It is no lie that text messaging is this generation’s go-to form of communication. Whether it’s one of the estimated 205 billion daily emails or the 55 billion WhatsApp messages or the 200,000 iMessages sent per second, the way we keep in touch is kept quick, simple and instant. The awkward/long phone call is a thing of the past.
WhatsApp, Facebook Messenger, Skype and other web-based communication platforms are dominating the ‘chat’ industry, with Facebook-owned WhatsApp now boasting 450 million users on every continent. No other messaging service comes close, and sharing cat videos has never been easier thanks to tons of built-in features and functionality.
I’m currently in a family WhatsApp group chat (one of many) designed to help each other find a Christmas present. Although I treat it with scorn at first, I soon realized just how easy the conversation had become. Pretty much every request was an emoji, a small picture used in place of words, ranging from the iPhone image all the way to clothes, shoes, and food. It got a little silly when the Statue of Liberty and alien emojis made an appearance, but it’s expected when you’re chatting with someone who is a little too old to understand how emojis work.
Emojis are beginning to change the way we communicate, arrange our diaries and even make notes on our phones, acting as a shorthand way of writing that is also evolving conversations in other ways too.
It isn’t the first time we’ve used pictures to communicate as opposed to an alphabet. The Hieroglyphs used in ancient Egypt happened to be effectively pictures of everyday items and figures that linked together to create text, which was eventually replaced by Cuneiform several hundred years later. The latest ‘Hieroglyphs’ that we are currently using to tell people what we want for Christmas happen to be actually Japanese. The word Emoji is a concoction of languages that makes Japanese culture so unique in the first place.
Back when SMS texting was the way to keep in touch, Japanese wasn’t exactly the most user-friendly of languages to fit onto a mobile phone keypad. Soon, pictures were being generated using standard mobile phone characters to get the same message across. Happiness soon became :). Sunglasses became 8). Elvis was 5B-/.
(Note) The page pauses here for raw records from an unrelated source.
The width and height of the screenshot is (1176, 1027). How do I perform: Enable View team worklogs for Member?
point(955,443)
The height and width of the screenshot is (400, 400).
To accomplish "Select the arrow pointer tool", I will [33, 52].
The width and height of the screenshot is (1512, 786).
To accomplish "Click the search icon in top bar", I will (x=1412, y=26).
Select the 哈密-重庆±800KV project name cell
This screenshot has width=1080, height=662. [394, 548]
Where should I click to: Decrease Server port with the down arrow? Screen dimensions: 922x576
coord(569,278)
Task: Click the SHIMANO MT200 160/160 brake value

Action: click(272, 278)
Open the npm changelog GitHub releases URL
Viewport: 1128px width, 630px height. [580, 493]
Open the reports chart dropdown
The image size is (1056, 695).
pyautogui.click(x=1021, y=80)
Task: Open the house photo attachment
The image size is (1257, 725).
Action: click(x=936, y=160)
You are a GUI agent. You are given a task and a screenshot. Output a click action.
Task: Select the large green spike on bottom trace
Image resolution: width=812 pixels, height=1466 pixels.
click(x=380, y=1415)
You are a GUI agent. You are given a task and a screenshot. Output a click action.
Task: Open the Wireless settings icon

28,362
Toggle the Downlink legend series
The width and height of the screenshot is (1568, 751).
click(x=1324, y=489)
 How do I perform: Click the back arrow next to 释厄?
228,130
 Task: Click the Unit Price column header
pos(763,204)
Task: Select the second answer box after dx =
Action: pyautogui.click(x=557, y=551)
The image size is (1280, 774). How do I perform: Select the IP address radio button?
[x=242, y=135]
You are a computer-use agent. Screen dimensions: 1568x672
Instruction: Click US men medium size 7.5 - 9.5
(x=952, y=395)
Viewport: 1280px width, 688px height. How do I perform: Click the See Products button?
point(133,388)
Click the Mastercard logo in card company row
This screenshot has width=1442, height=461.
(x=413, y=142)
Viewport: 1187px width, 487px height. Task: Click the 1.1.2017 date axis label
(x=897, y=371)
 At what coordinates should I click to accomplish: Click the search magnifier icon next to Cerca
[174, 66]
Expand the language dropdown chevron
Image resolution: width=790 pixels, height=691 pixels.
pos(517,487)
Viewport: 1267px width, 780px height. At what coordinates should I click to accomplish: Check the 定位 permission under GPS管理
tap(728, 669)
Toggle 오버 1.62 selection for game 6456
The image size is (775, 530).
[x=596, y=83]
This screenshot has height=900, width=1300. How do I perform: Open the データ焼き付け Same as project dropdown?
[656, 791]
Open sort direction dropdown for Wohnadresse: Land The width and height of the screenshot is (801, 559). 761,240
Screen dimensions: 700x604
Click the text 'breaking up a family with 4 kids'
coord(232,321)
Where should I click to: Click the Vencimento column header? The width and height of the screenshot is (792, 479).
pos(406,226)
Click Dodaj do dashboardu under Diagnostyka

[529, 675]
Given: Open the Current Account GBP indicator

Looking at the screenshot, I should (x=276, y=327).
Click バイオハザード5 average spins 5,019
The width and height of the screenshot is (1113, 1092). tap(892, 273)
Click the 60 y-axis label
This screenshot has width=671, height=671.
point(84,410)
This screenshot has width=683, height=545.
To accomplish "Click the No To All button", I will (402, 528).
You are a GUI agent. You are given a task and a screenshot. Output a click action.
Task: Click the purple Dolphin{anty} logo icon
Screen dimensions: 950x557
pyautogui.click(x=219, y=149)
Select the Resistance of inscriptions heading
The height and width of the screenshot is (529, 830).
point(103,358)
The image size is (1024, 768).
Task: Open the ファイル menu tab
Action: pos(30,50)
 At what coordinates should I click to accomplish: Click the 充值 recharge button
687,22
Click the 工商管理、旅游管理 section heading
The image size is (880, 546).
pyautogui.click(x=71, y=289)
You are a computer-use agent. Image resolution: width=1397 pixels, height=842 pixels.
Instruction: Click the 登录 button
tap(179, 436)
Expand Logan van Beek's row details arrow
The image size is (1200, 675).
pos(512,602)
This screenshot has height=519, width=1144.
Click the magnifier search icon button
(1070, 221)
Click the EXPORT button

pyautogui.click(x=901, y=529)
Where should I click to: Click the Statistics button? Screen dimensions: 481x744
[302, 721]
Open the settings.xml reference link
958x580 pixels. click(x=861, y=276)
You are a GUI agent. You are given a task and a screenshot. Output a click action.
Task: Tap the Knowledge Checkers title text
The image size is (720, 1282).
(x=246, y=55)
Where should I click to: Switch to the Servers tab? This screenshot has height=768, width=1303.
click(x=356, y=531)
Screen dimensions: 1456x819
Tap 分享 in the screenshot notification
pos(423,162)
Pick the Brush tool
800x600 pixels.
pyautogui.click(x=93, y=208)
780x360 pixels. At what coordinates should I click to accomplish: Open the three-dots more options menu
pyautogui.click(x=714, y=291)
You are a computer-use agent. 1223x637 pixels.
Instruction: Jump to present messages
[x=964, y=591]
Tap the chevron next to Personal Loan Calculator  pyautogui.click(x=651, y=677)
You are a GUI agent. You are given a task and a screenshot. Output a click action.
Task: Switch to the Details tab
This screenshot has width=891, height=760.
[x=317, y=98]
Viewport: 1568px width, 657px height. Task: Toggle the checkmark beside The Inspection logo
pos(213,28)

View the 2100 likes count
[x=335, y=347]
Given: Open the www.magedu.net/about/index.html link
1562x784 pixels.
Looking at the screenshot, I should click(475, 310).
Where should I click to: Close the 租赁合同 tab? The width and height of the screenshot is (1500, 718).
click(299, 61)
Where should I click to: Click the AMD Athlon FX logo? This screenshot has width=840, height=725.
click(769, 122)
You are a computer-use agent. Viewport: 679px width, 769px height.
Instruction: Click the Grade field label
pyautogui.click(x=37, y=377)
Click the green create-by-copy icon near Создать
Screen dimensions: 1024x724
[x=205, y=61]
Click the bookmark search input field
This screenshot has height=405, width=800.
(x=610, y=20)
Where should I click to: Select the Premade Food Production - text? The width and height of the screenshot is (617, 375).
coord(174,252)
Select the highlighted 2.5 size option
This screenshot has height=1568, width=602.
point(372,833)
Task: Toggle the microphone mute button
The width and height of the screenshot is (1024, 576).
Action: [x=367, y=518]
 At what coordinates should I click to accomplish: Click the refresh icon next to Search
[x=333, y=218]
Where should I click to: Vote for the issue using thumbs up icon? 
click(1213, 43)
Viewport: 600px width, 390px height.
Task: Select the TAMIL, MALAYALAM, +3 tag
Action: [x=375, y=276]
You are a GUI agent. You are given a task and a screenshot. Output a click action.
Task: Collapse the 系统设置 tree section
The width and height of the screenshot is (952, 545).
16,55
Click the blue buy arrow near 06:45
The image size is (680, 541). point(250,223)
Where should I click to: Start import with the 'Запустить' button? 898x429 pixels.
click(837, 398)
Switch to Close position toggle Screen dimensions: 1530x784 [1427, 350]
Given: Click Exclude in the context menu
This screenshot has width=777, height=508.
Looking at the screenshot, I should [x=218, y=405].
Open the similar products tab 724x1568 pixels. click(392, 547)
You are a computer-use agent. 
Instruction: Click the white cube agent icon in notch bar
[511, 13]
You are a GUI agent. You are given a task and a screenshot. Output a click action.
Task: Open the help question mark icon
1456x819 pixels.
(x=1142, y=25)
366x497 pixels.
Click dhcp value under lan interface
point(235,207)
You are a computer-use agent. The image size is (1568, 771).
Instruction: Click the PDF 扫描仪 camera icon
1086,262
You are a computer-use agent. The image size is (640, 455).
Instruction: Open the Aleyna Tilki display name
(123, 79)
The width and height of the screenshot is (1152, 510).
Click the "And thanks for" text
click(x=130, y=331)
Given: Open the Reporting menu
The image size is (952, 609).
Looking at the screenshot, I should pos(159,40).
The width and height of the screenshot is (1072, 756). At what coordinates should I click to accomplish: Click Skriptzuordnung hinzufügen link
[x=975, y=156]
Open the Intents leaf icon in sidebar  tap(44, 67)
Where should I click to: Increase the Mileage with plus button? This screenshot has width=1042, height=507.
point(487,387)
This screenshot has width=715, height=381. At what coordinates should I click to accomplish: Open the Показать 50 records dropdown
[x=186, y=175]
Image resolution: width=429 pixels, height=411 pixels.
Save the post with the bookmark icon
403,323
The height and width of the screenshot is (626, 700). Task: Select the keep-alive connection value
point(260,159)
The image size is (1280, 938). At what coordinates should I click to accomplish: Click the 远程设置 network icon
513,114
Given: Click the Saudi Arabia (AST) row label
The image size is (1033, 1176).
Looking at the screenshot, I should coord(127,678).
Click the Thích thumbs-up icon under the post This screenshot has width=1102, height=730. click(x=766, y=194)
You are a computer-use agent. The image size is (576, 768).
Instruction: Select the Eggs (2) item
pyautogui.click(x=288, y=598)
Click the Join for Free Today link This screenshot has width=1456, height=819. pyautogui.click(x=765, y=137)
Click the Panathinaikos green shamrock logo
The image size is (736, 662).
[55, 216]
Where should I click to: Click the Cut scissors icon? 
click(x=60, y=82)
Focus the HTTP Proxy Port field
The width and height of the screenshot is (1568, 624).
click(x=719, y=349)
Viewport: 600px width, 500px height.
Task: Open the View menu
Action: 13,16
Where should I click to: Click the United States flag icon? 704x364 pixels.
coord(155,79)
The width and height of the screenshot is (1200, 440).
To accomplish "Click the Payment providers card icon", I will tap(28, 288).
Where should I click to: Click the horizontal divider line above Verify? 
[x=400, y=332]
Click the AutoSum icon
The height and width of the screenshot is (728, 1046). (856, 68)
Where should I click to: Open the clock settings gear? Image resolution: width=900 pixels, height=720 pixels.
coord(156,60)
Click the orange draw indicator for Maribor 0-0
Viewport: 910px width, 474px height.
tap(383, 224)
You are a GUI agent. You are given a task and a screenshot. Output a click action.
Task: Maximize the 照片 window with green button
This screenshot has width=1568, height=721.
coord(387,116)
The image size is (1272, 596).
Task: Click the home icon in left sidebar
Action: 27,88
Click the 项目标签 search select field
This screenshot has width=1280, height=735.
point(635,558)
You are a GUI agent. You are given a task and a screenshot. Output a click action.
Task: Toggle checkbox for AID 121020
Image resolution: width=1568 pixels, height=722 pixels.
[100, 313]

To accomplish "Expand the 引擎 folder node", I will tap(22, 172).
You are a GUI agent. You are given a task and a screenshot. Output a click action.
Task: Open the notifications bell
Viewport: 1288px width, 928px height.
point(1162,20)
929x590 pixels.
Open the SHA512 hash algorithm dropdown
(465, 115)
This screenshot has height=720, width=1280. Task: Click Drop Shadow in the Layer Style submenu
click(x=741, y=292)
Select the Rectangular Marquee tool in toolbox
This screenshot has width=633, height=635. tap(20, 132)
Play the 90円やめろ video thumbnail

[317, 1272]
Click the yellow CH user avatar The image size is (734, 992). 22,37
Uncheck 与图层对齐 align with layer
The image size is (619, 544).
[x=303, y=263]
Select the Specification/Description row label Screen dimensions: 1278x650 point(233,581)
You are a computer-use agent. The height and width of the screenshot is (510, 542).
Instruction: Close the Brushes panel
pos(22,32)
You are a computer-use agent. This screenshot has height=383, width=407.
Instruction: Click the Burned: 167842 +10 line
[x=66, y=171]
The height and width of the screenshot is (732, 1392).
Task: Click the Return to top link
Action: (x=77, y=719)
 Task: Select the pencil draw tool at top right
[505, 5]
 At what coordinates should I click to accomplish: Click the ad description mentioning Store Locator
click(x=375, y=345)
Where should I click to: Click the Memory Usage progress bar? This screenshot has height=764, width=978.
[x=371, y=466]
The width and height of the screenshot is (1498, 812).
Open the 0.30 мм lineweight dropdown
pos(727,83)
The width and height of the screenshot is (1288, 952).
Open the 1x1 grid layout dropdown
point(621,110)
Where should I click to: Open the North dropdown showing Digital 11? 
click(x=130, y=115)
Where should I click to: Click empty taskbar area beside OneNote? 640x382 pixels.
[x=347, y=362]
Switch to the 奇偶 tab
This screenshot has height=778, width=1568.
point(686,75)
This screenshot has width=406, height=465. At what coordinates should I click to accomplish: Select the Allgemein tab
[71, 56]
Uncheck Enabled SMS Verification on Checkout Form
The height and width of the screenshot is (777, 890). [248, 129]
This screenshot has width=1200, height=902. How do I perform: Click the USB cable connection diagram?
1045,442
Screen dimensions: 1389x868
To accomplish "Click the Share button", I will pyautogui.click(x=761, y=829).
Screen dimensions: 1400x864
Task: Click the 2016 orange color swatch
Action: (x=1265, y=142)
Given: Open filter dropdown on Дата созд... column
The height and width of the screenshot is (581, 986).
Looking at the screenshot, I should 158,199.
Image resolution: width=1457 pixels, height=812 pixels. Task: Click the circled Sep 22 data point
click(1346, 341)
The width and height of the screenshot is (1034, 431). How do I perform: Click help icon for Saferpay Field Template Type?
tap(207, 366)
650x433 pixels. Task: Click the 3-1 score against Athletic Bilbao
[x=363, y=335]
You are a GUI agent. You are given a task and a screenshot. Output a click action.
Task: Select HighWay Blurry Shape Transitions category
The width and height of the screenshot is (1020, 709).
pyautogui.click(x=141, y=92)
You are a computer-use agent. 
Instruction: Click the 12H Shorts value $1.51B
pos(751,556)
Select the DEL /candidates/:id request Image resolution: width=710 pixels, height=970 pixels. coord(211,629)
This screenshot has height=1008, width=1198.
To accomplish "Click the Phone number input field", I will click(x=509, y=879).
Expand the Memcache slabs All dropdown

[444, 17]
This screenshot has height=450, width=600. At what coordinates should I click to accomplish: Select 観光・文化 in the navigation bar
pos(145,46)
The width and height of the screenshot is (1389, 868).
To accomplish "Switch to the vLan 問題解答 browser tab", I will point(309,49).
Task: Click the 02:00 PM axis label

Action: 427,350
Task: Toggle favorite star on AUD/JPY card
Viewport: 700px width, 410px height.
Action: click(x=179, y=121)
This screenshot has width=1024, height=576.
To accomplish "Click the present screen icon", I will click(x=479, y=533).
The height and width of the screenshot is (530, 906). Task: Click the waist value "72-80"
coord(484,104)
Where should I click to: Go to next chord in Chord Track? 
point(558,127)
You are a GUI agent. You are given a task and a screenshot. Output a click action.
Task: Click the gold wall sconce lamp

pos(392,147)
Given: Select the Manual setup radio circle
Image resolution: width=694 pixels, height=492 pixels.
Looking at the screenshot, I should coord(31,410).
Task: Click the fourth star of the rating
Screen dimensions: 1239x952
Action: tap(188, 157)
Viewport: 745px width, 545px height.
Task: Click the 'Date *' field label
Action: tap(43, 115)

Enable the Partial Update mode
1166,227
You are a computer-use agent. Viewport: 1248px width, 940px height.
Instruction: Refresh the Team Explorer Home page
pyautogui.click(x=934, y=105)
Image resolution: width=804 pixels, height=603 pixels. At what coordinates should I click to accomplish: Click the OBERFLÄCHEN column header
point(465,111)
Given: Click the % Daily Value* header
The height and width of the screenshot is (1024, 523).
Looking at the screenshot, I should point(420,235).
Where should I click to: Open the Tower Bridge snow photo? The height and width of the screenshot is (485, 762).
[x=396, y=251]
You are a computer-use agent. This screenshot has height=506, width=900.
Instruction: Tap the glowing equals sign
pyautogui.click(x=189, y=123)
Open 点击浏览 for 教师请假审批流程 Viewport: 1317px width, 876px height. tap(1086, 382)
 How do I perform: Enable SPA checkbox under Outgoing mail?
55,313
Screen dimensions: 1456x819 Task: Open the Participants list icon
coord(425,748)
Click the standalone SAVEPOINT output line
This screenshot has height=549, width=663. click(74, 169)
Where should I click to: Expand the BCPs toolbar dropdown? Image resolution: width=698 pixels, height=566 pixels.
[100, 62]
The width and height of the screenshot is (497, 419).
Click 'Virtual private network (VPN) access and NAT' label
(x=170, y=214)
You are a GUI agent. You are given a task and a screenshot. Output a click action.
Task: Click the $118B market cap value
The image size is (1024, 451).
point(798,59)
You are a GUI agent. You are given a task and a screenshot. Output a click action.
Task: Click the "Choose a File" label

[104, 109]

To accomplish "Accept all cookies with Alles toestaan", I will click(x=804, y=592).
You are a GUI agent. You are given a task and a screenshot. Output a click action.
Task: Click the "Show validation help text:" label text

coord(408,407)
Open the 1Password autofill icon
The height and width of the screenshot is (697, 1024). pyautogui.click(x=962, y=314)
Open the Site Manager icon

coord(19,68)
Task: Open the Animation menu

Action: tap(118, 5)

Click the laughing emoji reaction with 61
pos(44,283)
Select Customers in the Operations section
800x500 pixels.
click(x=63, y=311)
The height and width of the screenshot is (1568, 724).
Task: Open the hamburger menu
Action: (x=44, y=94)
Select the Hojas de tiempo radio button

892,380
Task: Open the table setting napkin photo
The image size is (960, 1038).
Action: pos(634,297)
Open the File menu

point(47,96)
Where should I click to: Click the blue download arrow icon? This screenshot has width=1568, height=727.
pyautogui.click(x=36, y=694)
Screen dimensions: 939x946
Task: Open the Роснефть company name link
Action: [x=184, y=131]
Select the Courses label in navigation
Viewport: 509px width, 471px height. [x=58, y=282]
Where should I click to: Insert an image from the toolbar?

This new ‘language’ soon turned into actual images using ASCII technology, before the full emoji became a feature of early text messaging software in Japan and then smartphone communication programmes from around 2009 onwards. Soon, an entire catalog of 12×12 images was helping us to confirm what we wanted for dinner, and to react to those hilarious cat videos mentioned earlier. These soon evolved into full 256 x 256 micro images that we are now oh so used to. Emojis have become so prevalent that the Oxford English Dictionary now lists the word, as well as some of the more famous emojis such as the Face with Tears of Joy.
Now, emojis are literaly everywhere, grabbed by capitalism and plastered onto lunch-boxes and made into cushions. Fans of fashion can get their hands on jumpers and t-shirts displaying every emoji imaginable, and there is even an online slot game. Facebook really cemented the importance of the emoji, when the simple like button was expanded to include reactions such as love, anger or hilarity.
Emojis probably hit their peak earlier this year, with the release of the Emoji movie in the summer. Despite many critics describing the whole premise of the film as tenuous and even ridiculous, the movie does what it actually says on the tin and follows the adventures of various Emojis as they try to avoid deletion.
The future of Emojis will merely be down to how technology continues to develop. With our conversations already peppered with pictures and responses to images, messages or situations summed up in nanoseconds, the big question of whether Emojis will find their way into publication remains to be answered. The future of communication points to an internationally used single language that everyone can understand, and even the youngest of children will instantly recognize a small picture of something before they know the world of it.
Within the iPhone X, Apple released moving Emojis that match your facial movement. This is the next wave of the Emoji evolution and if this progression continues, soon enough there is no need to text or speak at all, Emojis will replace any necessary text completely. What are your thoughts on the rise of Emojis?